=== Begin Enclosure ===
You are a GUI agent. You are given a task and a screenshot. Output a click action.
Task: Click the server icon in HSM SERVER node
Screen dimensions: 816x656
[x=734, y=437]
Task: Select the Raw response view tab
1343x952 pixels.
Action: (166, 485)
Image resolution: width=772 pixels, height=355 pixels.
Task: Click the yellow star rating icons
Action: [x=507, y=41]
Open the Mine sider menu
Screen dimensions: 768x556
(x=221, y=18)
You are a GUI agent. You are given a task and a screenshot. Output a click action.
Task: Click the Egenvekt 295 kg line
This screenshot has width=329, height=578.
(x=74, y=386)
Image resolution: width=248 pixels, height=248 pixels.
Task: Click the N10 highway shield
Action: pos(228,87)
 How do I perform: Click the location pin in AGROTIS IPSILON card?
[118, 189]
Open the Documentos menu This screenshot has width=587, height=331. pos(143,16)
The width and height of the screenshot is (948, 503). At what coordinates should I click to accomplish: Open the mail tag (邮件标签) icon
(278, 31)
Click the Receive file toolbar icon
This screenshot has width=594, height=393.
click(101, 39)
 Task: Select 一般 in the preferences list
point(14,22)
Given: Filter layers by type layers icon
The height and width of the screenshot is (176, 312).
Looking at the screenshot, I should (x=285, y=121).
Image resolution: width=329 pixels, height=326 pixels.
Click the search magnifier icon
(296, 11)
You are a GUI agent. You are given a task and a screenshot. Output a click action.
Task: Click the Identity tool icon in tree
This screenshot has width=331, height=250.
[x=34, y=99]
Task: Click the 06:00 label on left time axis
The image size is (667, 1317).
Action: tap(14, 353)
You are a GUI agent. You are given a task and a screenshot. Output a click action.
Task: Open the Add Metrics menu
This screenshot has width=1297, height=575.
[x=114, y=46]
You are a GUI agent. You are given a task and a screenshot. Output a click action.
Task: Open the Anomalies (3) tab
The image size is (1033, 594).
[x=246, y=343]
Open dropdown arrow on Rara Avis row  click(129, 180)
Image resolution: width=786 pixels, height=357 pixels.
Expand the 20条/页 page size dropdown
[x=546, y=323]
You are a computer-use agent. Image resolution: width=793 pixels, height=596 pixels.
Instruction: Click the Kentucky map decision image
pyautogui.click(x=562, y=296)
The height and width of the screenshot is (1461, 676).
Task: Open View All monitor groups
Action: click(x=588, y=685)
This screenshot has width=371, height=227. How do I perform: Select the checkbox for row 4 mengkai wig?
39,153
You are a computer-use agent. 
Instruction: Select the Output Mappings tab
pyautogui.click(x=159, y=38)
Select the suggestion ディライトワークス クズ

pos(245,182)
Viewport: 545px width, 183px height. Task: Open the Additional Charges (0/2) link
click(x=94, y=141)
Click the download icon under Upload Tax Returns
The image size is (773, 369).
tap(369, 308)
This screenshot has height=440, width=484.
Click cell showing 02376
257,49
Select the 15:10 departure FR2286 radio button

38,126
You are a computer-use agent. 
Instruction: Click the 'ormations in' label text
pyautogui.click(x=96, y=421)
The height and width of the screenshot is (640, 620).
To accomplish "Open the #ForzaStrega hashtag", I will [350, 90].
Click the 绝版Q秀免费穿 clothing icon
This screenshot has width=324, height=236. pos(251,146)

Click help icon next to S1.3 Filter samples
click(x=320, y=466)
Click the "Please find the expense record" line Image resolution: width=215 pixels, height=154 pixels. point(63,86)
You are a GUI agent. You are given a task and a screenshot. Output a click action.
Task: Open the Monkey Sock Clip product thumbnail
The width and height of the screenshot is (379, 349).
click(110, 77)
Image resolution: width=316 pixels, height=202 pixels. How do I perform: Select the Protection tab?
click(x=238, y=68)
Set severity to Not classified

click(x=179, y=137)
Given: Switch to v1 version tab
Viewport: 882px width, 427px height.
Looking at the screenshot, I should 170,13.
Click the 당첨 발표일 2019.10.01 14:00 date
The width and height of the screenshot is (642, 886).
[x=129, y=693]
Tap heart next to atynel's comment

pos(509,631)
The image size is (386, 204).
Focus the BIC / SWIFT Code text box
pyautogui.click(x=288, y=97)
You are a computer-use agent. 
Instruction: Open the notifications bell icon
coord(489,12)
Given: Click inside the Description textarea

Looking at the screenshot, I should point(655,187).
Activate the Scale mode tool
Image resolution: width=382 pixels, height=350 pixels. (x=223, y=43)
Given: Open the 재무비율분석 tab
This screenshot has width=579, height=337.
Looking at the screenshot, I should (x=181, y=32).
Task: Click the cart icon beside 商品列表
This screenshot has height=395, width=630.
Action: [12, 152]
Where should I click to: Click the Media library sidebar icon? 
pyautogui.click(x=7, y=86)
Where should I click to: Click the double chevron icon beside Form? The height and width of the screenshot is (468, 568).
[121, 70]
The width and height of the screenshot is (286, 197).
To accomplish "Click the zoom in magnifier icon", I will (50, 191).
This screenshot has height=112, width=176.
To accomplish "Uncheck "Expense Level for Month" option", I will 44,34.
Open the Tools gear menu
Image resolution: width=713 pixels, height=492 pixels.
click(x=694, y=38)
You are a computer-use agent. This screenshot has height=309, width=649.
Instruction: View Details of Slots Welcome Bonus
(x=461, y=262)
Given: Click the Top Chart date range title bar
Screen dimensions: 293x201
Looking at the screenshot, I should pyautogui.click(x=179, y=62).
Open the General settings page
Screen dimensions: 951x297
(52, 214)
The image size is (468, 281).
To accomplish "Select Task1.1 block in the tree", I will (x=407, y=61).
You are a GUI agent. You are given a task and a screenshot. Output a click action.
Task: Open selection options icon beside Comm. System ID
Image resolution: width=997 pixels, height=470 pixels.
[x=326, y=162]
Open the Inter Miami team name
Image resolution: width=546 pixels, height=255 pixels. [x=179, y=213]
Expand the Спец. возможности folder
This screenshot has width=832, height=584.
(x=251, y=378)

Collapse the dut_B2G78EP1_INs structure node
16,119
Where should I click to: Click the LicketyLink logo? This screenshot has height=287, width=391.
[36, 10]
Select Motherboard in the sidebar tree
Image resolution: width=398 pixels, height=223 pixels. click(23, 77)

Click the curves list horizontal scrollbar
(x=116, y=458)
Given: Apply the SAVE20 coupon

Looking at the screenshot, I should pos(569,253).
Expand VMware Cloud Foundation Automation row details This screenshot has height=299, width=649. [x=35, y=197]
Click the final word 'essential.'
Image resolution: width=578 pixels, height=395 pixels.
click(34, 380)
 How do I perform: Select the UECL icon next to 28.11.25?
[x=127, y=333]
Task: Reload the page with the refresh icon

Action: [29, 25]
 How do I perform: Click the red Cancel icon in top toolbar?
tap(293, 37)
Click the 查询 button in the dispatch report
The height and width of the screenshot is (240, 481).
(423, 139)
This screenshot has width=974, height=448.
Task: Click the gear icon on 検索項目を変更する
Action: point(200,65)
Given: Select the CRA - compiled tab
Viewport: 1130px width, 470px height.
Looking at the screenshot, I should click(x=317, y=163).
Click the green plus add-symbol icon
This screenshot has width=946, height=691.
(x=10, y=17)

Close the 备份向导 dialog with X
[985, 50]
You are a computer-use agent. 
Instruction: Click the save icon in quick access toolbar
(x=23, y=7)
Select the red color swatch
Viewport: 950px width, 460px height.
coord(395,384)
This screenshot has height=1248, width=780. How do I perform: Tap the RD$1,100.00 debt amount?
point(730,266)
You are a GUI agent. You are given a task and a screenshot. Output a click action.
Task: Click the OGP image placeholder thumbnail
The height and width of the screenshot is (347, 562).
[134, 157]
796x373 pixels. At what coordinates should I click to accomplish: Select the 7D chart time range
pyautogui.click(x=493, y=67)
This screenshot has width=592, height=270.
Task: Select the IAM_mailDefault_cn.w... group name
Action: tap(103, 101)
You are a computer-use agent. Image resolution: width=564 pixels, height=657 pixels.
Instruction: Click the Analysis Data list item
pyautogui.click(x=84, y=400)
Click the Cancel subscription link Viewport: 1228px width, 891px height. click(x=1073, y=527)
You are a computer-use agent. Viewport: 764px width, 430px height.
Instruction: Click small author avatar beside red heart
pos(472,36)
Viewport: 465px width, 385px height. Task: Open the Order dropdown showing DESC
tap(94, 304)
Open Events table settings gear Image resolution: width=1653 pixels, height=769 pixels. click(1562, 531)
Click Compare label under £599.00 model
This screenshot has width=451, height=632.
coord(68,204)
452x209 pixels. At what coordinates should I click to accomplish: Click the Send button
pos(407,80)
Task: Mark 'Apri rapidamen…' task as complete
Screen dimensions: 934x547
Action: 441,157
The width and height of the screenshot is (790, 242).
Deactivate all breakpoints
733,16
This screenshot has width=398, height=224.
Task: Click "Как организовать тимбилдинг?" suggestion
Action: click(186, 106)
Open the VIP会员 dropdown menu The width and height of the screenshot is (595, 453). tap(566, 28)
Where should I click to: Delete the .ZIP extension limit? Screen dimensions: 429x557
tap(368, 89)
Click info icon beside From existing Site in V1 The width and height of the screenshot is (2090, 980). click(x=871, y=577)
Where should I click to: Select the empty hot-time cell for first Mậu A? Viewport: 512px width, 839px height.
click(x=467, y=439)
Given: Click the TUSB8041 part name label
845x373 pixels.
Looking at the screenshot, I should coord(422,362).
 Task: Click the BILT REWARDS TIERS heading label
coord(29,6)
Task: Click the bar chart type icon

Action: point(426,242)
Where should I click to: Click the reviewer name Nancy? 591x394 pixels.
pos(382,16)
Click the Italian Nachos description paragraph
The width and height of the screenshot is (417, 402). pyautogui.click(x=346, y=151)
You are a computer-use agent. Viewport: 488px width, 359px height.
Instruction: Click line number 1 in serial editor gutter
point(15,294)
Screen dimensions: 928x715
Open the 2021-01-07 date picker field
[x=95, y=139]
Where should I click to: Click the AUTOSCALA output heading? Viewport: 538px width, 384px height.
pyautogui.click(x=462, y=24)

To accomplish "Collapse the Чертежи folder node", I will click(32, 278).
=== End Enclosure ===
* **Requirement**
Nothing but the lines above from the one containing "Task: Click the Identity tool icon in tree" through the one containing "You are a computer-use agent. Image resolution: width=793" should appear in the answer, each repeated exactly.

* **Expected answer**
Task: Click the Identity tool icon in tree
This screenshot has width=331, height=250.
[x=34, y=99]
Task: Click the 06:00 label on left time axis
The image size is (667, 1317).
Action: tap(14, 353)
You are a GUI agent. You are given a task and a screenshot. Output a click action.
Task: Open the Add Metrics menu
This screenshot has width=1297, height=575.
[x=114, y=46]
You are a GUI agent. You are given a task and a screenshot. Output a click action.
Task: Open the Anomalies (3) tab
The image size is (1033, 594).
[x=246, y=343]
Open dropdown arrow on Rara Avis row  click(129, 180)
Image resolution: width=786 pixels, height=357 pixels.
Expand the 20条/页 page size dropdown
[x=546, y=323]
You are a computer-use agent. Image resolution: width=793 pixels, height=596 pixels.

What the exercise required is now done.